Algunos pueden acusarme de excesivo optimismo. A pesar del daño que Trump ha hecho a su país, a pesar de su manejo criminal de la pandemia, su vandalización del medio ambiente, su guerra contra la ciencia y la convivencia, su divisiva jerga supremacista blanca, sigue siendo favorecido por el sesgo en el absurdo colegio electoral y goza de un margen considerable –y casi inverosímil– de popularidad, cercano a 44% que el general Pinochet recibió en el referéndum de 1988. Ese apoyo debería ser suficiente, si los resultados de la noche electoral llegaran a retrasarse, para que el presidente estadunidense aprovechara la confusión para declarar una emergencia nacional, invocar la Ley Insurreccional y pedir que las entusiastas y bien armadas milicias que lo apoyan se dediquen a imponer “ley y orden”. No es inconcebible que, ante tal encrucijada, se desate una guerra civil.
Para evitar un escenario tan aterrador, la oposición no puede contentarse con sólo 3, 4 o 5 millones de votos de ventaja. Trump debe ser golpeado de una manera irrefutable. Esa exhibición inmediata y concluyente de la voluntad popular tiene que estar respaldada por la decisión de esos incontables votantes de defender en las calles con sus cuerpos aquella victoria electoral.

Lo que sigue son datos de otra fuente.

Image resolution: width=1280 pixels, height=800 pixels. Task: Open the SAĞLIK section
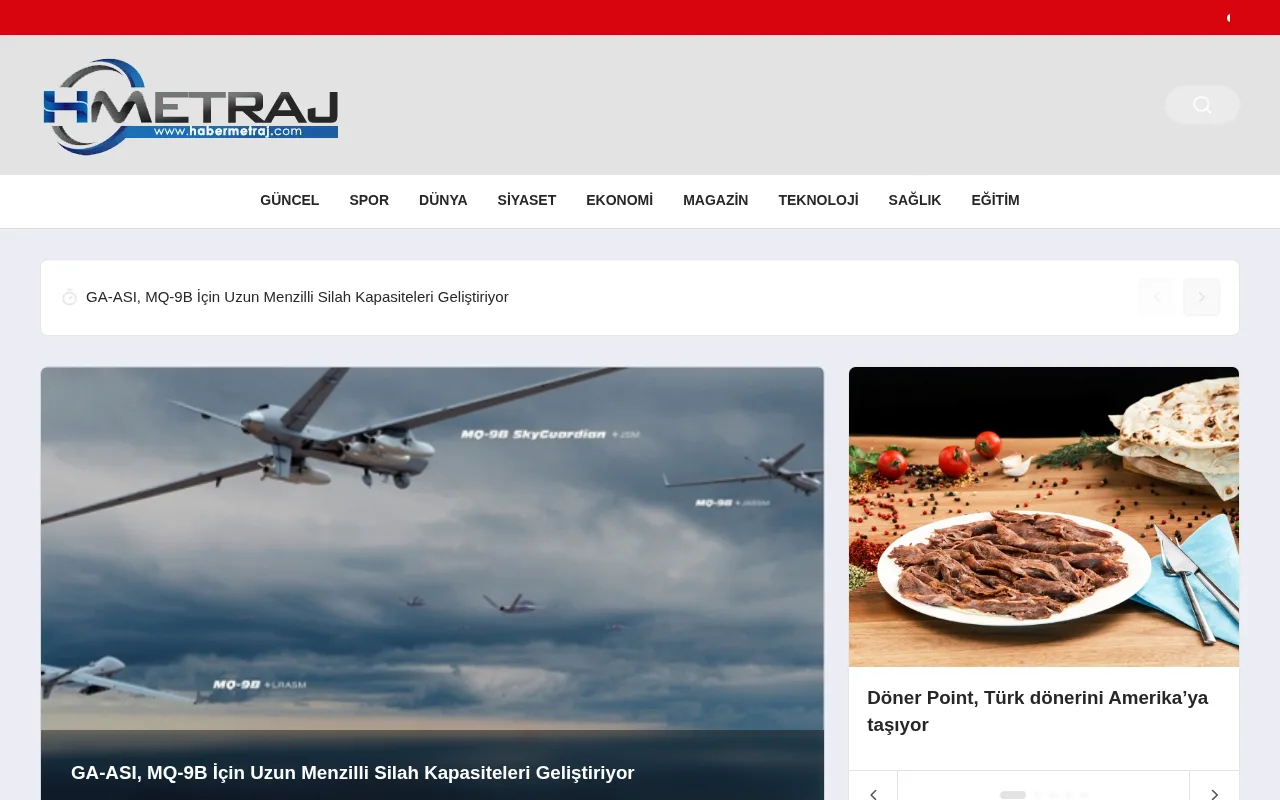914,200
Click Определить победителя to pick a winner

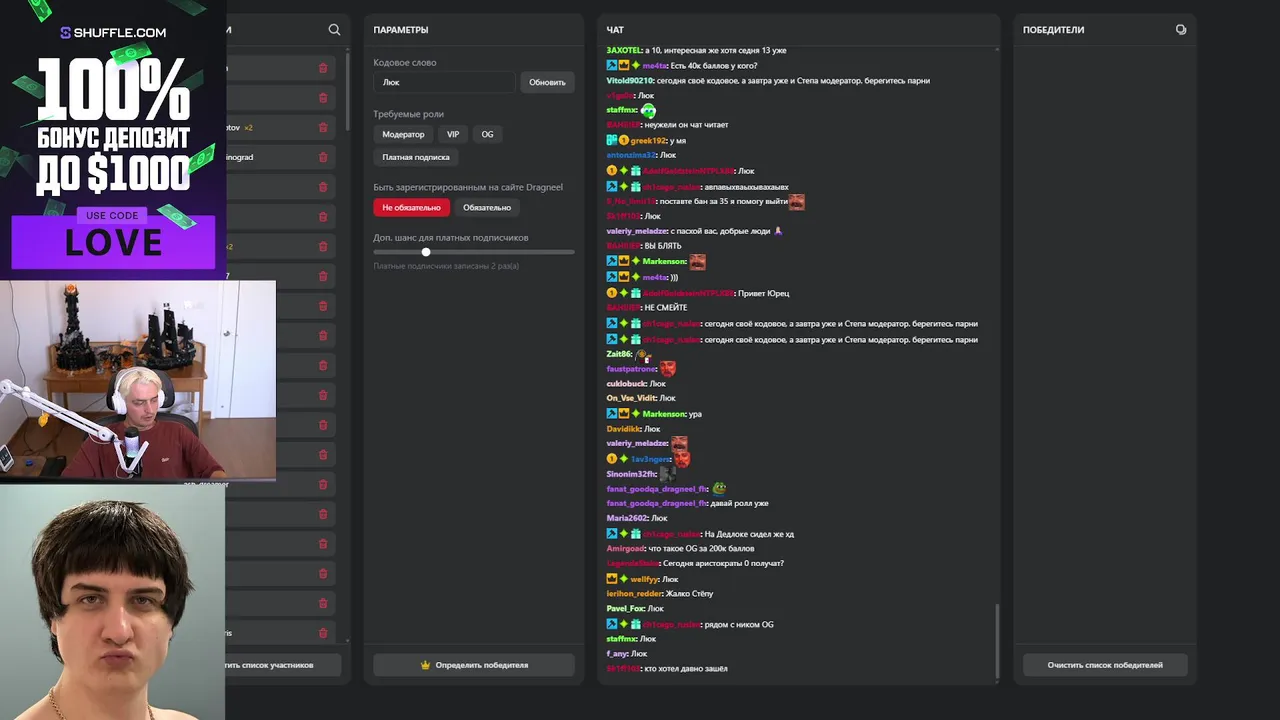click(x=474, y=665)
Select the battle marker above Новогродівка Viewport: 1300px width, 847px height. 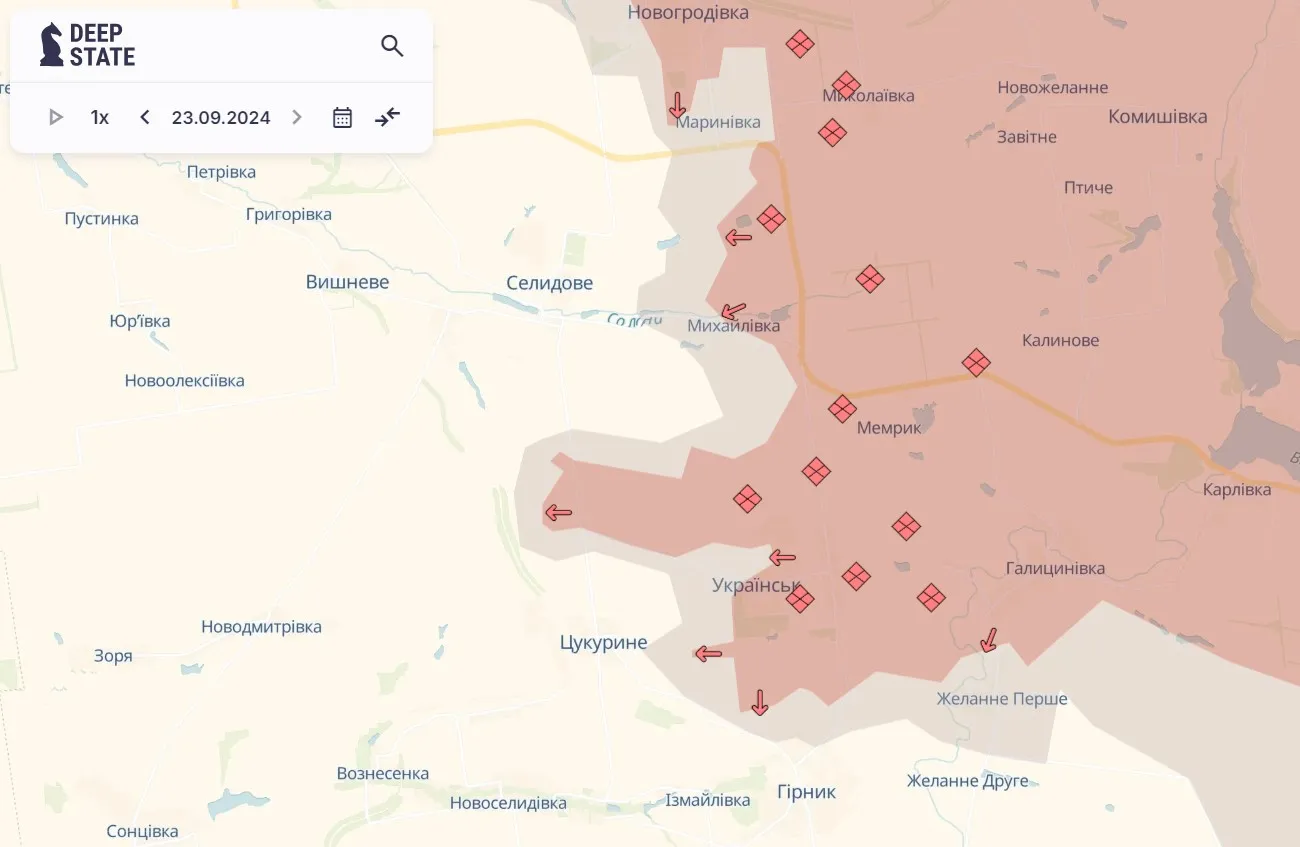(799, 44)
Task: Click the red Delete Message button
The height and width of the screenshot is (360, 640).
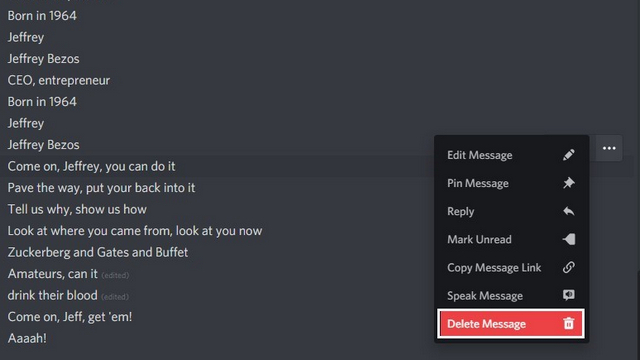Action: pos(511,324)
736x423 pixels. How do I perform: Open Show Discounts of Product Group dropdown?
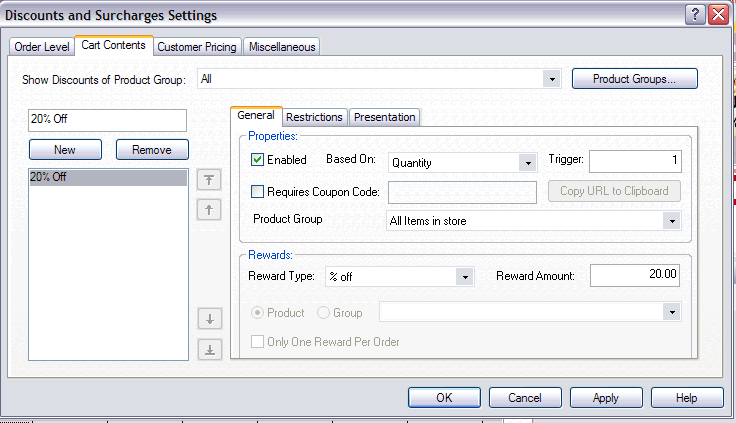(x=551, y=79)
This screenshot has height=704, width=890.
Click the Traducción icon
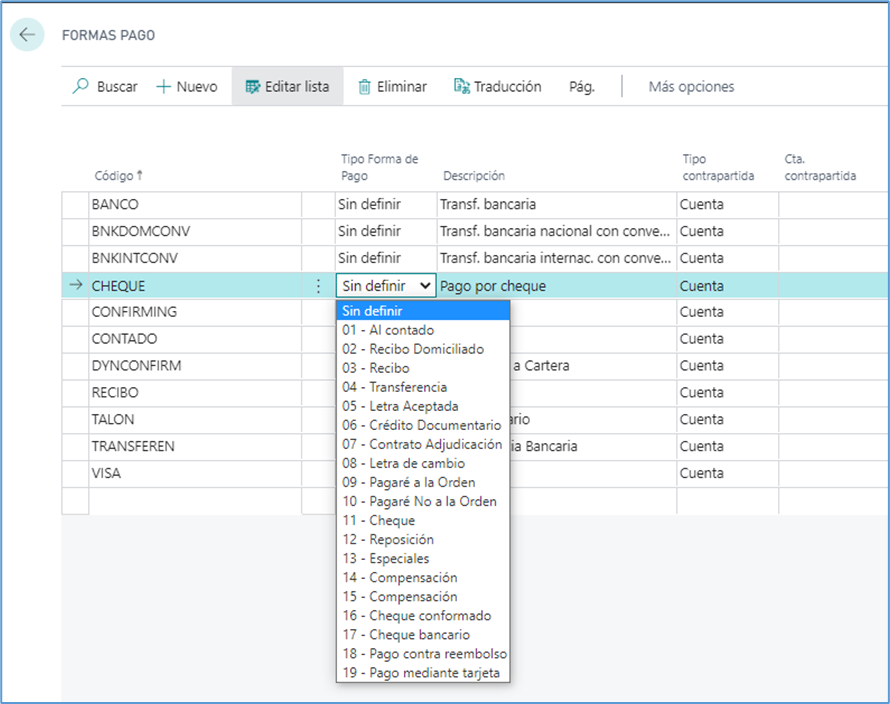pyautogui.click(x=461, y=87)
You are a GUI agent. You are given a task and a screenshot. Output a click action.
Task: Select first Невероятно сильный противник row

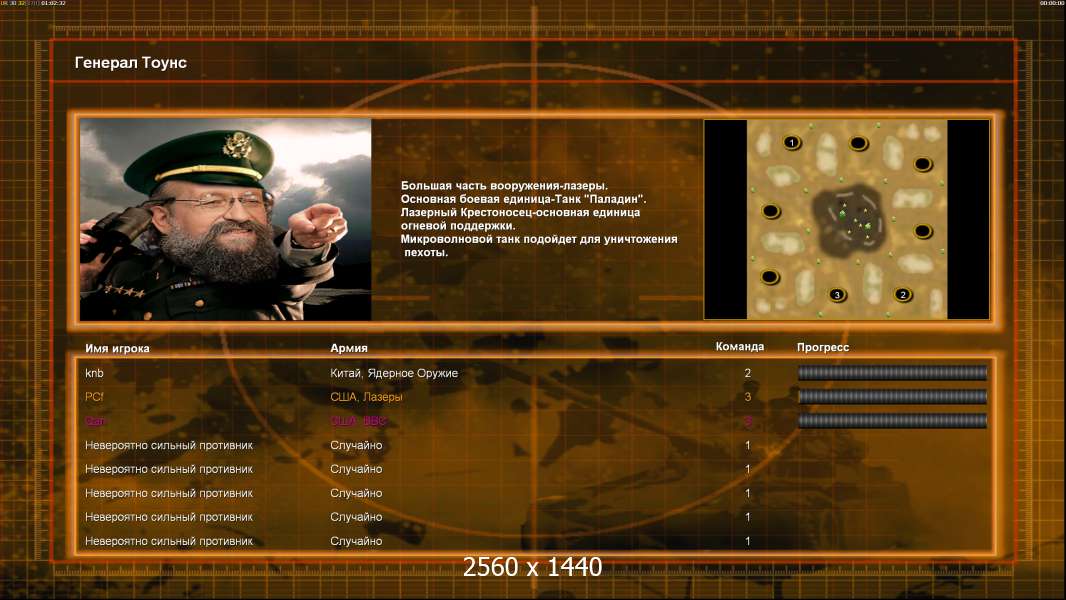tap(535, 445)
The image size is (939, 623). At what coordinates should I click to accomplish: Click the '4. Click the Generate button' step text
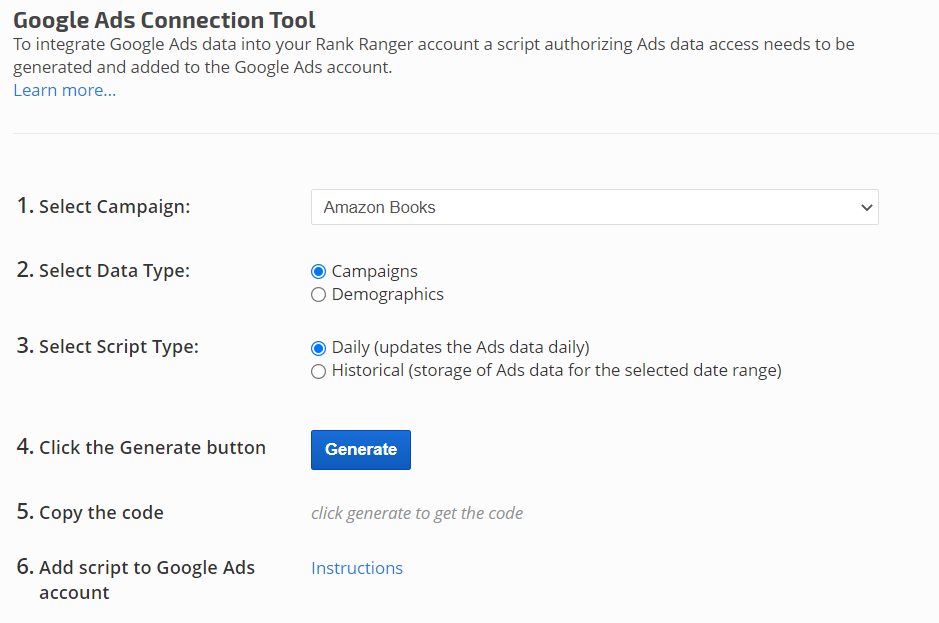pyautogui.click(x=141, y=447)
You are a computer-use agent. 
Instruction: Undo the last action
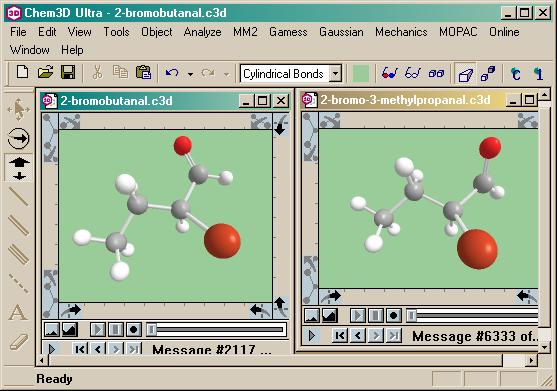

Confío en el futuro. He sido testigo en los últimos años del despliegue masivo de tantos estadunidenses en favor del cambio climático y luchando por los derechos de las mujeres, los inmigrantes y la justicia racial. Eso me hace creer que, como los intrépidos patriotas de Chile que se enfrentaron a un dictador hace más de tres décadas, una mayoría categórica de los ciudadanos de Estados Unidos mostrará al mundo que el hombre más poderoso de la Tierra será doblegado por la voz más poderosa de un pueblo pacífico y movilizado.
Ariel Dorfman es el autor de La muerte y la doncella. Sus más recientes libros son la novela Allegro y el ensayo Chile: juventud rebelde.